Posted by Hemingway Lovullo, Fiction Reader for 8.2

After polarizing box office reviews, with critics and regular moviegoers alike ranking the movie everything from one to five stars, The Goldfinch film seems to require a certain kind of taste to enjoy it. And indeed, the book it was based on is not for the faint of heart either.As an avid reader and moviegoer, my expectations for this story were very high. So imagine my surprise when I found myself, for once, liking the movie better than the book! It’s true, I devoured the book, in love with the writing and the characters–from bitter, pessimistic Theodore Decker to his alcoholic Russian friend (and lover?) Boris Pavlikovsky. However, I was unfortunately blindsided by an ending that seemed to betray everything I had felt for the characters in the novel.

(Spoilers ahead!)

The Goldfinch book and film both tell the compelling story of young Theodore Decker, whose life is thrown into turmoil when his mother is killed in an explosion at an art gallery in New York City. Upon surviving the explosion, he finds Carel Fabritius’ famed picture, “The Goldfinch,” and takes it with him throughout his life, from his rich friend’s house in New York, to his addictive life on the outskirts of Las Vegas.  Both versions of the story end on extremely interesting, emotional notes. However, whereas the movie held my attention until the end credits started rolling, the book completely lost me at that crucial end point. After Boris’ uplifting speech about bad deeds yielding good rewards, after that priceless painting and many others are saved, Theo travels the world buying back the fake authentic furniture he sold, in an attempt to right his wrongs. However, the optimism the reader feels completely gets lost in this last scene, with Theo speaking directly to readers he assumes he will never really have, and giving a pages-long rant about how cruel and meaningless the world really is that can only be described as Patrick Bateman-esque (for those who don’t know, the jaded, unreliable main character of American Psycho). Meanwhile, the movie chooses to omit the insane rambling, and instead focus on that idea that good can come from bad. Coupled with some gorgeous shots of Boris and Theo crying together, of Theo apologizing to Hobie, and of Theo going antique shopping with Mrs. Barbour, director John Crowley makes Theo appear more human and connected by the end of his story. Crowley gives him character development, which, interestingly enough, the highly-praised Donna Tartt does not. Within the pages of her book, Theodore Decker both starts and ends his journey as a jaded, depressed, mentally ill character. In Crowley’s version, he is able to find some semblance of happiness, family and love within the people around him.
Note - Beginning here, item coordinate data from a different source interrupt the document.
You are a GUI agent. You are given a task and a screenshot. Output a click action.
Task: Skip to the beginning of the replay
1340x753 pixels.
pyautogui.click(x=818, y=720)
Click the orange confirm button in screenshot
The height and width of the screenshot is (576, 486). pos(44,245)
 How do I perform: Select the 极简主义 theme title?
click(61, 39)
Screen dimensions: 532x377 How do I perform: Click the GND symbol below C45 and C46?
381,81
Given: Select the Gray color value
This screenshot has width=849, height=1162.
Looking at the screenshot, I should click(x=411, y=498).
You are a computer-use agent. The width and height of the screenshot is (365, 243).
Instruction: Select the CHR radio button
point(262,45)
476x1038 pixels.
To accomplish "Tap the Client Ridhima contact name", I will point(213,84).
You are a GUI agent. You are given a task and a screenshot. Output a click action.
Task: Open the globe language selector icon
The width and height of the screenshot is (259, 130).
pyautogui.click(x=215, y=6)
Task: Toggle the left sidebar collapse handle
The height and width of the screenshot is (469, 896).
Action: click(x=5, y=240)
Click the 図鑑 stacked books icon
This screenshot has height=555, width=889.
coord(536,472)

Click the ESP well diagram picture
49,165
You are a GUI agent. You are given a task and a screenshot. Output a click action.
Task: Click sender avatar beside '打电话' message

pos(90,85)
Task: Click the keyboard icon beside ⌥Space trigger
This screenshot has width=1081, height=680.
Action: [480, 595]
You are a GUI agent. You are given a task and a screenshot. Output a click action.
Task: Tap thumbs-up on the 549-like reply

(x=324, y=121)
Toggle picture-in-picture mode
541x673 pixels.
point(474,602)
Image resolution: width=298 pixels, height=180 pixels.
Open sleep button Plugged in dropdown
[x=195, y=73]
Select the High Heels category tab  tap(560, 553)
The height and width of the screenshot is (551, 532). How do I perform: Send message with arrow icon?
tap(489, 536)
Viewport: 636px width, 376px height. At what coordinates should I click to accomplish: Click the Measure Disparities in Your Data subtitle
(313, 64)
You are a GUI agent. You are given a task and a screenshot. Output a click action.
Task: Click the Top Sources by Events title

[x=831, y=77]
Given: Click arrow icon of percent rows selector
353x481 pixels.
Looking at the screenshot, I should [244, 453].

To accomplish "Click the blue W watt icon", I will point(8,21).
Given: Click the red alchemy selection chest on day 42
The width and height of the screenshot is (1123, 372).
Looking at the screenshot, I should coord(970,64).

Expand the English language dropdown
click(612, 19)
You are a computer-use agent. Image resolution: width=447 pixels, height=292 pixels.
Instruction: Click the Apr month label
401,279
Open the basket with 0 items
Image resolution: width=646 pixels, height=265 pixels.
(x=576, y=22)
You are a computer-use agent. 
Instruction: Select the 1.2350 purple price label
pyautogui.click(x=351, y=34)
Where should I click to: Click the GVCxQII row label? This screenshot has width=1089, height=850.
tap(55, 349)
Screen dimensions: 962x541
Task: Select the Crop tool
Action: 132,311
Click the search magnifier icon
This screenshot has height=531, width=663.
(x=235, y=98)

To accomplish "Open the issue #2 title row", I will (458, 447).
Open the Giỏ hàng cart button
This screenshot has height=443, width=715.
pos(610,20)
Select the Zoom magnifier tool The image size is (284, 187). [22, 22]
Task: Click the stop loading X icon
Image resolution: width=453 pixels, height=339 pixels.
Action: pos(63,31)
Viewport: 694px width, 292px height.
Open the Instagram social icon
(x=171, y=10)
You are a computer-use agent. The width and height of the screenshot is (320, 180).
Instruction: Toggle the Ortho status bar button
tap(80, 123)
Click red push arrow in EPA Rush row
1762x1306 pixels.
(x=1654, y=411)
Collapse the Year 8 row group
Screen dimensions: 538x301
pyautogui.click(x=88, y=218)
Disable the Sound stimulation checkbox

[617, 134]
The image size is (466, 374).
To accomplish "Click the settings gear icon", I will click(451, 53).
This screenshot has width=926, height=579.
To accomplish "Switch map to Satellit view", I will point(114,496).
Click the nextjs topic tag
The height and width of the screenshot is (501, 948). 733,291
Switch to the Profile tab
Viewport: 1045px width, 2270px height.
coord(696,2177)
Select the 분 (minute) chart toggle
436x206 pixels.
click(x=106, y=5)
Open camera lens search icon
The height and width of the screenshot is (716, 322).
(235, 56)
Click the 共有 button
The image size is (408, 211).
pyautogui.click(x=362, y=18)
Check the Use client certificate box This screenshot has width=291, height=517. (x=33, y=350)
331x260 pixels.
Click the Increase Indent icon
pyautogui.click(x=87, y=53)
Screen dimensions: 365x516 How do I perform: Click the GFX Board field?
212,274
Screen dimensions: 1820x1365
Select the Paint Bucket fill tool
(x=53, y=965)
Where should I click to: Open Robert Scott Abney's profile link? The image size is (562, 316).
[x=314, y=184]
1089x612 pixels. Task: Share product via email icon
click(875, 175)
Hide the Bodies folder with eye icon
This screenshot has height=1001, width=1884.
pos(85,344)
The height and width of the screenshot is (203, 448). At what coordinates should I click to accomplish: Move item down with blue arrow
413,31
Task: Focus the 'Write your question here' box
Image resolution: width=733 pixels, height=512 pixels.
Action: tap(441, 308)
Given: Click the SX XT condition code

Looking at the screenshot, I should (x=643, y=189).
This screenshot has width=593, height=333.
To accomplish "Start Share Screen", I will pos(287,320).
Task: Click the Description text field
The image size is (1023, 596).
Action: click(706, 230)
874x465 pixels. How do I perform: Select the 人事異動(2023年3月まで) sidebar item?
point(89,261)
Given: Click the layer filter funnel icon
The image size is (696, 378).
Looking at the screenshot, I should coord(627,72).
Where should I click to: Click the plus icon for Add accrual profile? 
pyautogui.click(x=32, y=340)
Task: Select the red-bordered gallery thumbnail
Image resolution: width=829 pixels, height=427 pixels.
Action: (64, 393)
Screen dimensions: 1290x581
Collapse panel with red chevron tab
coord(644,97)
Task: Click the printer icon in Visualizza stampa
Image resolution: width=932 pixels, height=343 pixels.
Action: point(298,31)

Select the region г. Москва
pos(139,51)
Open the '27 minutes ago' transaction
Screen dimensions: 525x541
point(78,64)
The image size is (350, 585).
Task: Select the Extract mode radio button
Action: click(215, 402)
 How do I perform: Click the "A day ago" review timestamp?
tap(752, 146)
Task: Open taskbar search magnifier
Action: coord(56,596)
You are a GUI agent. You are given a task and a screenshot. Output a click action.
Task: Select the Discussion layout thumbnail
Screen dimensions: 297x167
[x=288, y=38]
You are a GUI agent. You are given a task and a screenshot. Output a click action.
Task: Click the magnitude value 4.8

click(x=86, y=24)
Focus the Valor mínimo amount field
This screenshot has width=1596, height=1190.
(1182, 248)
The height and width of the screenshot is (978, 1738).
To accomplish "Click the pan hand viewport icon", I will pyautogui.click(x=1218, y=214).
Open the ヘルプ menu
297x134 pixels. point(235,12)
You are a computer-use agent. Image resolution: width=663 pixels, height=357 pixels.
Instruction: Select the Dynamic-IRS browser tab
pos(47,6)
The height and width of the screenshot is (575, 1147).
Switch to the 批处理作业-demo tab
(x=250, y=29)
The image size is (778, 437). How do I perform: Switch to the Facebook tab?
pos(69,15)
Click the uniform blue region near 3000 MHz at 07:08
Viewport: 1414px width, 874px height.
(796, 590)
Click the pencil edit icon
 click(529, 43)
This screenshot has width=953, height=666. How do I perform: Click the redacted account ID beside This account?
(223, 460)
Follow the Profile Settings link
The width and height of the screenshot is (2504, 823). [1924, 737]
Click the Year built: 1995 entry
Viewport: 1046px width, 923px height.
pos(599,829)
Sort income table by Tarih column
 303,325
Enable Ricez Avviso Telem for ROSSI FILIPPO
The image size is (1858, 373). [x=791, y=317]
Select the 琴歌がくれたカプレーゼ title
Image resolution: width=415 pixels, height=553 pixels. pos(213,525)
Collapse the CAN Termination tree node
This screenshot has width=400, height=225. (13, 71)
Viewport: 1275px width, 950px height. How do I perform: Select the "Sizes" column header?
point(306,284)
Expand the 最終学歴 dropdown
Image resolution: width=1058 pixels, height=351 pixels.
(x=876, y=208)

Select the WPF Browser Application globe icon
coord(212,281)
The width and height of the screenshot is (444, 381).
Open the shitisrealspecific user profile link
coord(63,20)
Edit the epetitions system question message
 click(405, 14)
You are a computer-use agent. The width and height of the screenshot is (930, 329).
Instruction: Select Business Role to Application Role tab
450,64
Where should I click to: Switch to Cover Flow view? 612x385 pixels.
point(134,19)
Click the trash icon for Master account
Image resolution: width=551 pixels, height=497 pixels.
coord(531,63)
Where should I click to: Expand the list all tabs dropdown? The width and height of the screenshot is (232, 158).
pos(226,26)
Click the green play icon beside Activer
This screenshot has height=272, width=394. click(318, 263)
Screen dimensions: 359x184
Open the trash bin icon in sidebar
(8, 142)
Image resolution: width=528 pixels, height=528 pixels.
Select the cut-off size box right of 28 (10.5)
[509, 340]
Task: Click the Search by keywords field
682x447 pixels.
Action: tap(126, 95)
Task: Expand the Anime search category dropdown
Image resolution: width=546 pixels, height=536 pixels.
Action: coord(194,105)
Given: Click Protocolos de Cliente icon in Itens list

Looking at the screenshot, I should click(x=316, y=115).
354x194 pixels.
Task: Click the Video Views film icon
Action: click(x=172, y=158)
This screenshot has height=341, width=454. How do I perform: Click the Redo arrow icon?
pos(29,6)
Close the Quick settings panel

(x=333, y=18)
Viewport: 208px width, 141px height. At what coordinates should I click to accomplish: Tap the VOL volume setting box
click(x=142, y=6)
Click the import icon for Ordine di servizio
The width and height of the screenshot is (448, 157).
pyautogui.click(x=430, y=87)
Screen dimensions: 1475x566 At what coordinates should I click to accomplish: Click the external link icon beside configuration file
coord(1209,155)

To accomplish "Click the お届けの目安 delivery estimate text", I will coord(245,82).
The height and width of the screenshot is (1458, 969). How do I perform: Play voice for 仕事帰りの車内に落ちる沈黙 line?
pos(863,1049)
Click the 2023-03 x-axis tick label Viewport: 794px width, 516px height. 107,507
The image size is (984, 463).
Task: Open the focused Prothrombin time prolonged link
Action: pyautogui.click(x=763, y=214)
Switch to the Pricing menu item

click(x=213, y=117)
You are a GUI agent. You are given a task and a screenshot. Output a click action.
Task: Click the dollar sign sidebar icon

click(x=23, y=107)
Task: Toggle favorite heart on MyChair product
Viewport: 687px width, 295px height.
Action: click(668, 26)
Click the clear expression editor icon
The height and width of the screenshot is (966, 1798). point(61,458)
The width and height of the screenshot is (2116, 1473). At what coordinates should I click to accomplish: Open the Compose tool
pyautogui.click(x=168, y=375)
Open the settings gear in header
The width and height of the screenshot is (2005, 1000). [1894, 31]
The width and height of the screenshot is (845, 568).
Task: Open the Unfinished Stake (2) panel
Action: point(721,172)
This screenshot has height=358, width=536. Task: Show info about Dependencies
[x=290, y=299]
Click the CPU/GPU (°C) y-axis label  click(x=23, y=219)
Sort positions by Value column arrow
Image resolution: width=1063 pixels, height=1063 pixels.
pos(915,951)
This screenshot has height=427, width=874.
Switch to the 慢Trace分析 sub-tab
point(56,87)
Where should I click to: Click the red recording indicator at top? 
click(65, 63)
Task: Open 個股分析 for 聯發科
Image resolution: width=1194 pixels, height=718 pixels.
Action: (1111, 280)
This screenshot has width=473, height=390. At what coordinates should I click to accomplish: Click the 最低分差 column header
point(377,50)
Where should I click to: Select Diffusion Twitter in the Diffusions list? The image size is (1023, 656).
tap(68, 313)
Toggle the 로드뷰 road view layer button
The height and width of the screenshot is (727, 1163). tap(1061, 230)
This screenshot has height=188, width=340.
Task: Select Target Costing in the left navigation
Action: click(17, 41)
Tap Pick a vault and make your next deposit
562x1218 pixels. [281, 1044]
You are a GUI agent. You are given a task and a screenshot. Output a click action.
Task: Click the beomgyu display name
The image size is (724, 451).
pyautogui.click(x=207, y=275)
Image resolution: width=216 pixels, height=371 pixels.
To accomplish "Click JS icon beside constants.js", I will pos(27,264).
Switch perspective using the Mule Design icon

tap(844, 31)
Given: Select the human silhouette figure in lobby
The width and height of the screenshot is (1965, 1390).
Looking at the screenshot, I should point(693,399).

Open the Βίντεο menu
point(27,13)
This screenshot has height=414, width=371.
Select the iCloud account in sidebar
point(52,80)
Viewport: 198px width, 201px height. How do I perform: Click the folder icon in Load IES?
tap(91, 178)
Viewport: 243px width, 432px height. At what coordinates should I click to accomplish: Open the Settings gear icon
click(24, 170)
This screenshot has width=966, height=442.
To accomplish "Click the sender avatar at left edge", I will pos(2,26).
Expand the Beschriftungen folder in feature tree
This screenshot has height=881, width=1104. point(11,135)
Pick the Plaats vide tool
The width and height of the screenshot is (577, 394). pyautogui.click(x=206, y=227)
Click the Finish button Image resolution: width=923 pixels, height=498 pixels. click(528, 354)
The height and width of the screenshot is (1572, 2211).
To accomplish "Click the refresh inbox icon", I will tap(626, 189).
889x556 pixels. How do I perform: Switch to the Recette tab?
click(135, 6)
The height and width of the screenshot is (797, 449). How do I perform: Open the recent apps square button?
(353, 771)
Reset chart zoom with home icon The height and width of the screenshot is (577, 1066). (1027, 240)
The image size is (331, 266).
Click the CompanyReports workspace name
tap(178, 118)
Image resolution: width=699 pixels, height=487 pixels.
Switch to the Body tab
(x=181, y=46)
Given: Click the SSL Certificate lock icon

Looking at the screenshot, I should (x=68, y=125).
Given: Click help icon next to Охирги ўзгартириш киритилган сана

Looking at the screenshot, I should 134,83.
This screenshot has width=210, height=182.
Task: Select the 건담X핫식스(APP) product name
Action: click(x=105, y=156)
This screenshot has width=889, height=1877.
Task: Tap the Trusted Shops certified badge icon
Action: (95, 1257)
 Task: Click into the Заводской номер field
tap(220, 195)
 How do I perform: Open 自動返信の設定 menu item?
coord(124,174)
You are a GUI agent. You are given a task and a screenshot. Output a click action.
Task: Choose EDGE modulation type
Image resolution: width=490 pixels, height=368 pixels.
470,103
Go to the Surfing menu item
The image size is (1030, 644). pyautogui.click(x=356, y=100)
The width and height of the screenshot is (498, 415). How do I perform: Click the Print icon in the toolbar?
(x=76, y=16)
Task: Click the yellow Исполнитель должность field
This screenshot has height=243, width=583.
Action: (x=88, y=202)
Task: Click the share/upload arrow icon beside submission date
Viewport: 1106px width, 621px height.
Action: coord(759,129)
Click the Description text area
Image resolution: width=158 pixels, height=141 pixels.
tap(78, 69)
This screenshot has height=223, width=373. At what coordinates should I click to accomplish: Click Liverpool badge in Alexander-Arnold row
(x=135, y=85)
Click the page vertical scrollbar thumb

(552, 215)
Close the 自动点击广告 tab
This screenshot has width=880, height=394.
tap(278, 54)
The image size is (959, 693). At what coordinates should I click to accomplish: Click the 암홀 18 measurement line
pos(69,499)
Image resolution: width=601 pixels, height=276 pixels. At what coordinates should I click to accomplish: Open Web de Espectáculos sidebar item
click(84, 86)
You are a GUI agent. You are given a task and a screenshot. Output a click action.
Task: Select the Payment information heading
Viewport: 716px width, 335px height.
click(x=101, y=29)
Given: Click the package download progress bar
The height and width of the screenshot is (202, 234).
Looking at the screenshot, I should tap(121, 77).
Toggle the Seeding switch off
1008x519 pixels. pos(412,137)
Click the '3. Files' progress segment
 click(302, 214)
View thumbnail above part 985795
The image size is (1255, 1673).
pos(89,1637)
Based on what I’d heard about Donna Tartt’s writing–and about John Crowley’s directing–I wasn’t incredibly surprised at how much praise the book got, versus how much criticism the film got. However, after actually watching and reading them, I could not understand it. My expectations for Crowley’s film were very low, and I loved it; my expectations for Tartt’s book were incredibly high, and yet it left me feeling frustrated at the end.

My verdict: If you’re one of those people who grumbles that “stories don’t always have a happy ending”–if you’re more like the cynical Theo Decker–chances are, you’ll enjoy the book over the movie. But if you appreciate an optimistic, hopeful ending to a tale, like Theo’s best friend Boris, the movie may be more appealing to you.